Yes, I consider speech that opposes the civil rights of LGBTs (e.g., opposition to marriage equality, whether on religious or other grounds; remember, denials of the civil rights of people of color and of women have both historically been argued for on religious grounds) to be protected political speech (and, often, protected exercise of religion) under the First Amendment. (Not that my considering it as such is of much effect, but our constitutional jurisprudence is pretty clear that that’s what it is.) No governmental action should impede such speech.
But such speech also needs to become socially and politically taboo, and the sooner the better. Indeed, it has picked up steam lately on its way to becoming taboo, as demonstrated by and reinforced by actions like the backlash against CFA and the resulting 40% drop in CFA’s reputation score, notwithstanding a single day of lines by CFA supporters buying extra chicken sandwiches. (The “Chick-fil-A Appreciation Day” was a cheap and easy way for the opponents of LGBT civil rights to make a statement, but whether they can maintain over time the elevated demand necessary to counteract the effect on CFA of the long-term loss of sales that the 40% drop in reputation score presages is a different matter.)
In such a social evolution, anti-LGBT speech would simply be traveling down the same path toward the dustbin of history as is already being traveled by analogous speech opposing the civil rights of people of color, or women, or interracial couples, etc.

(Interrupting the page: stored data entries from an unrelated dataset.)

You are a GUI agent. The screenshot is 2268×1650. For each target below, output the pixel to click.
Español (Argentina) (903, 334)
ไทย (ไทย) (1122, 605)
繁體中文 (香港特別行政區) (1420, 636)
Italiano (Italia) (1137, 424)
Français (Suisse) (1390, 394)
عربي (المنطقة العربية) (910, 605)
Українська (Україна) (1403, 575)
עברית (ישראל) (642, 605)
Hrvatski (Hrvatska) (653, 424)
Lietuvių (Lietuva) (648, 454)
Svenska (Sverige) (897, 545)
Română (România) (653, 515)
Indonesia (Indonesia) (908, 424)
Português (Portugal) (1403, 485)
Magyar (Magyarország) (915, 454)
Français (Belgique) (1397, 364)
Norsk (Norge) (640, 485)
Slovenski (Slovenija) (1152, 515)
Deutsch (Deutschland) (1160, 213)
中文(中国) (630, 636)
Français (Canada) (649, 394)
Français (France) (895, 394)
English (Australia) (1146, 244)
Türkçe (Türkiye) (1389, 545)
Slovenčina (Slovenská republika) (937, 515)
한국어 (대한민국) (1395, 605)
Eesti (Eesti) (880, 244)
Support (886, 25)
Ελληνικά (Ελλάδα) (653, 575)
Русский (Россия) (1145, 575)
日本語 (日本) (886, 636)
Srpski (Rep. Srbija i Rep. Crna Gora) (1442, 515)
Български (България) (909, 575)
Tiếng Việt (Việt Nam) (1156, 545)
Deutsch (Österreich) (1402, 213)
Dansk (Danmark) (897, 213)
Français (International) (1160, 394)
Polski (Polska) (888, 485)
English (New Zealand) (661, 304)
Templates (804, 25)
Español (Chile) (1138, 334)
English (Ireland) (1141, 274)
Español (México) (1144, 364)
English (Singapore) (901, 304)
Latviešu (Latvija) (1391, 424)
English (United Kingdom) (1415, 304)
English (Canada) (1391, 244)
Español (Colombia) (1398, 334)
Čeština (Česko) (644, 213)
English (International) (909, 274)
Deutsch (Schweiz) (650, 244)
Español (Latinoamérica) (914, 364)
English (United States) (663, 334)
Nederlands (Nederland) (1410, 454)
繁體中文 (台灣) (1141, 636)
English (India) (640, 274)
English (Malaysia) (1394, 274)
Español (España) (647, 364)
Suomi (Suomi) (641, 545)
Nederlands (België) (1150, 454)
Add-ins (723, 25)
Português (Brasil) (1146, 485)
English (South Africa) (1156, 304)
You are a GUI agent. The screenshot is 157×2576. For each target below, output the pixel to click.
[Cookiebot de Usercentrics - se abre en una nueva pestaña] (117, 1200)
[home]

David da Silva Cornell is a Miami-based attorney who practices corporate, international, and nonprofit law. Over the past decade he has been involved with a number of LGBT and faith-related organizations and causes, including current service on the board of Gay American Heroes Foundation and previous service on the boards of the National Gay and Lesbian Task Force Foundation, Equality Florida Action PAC, and the Gay and Lesbian Victory Fund. David received his B.A. and two Master of Arts degrees from Yale University and holds a joint J.D./M.S.F.S. degree from Georgetown University Law Center and School of Foreign Service.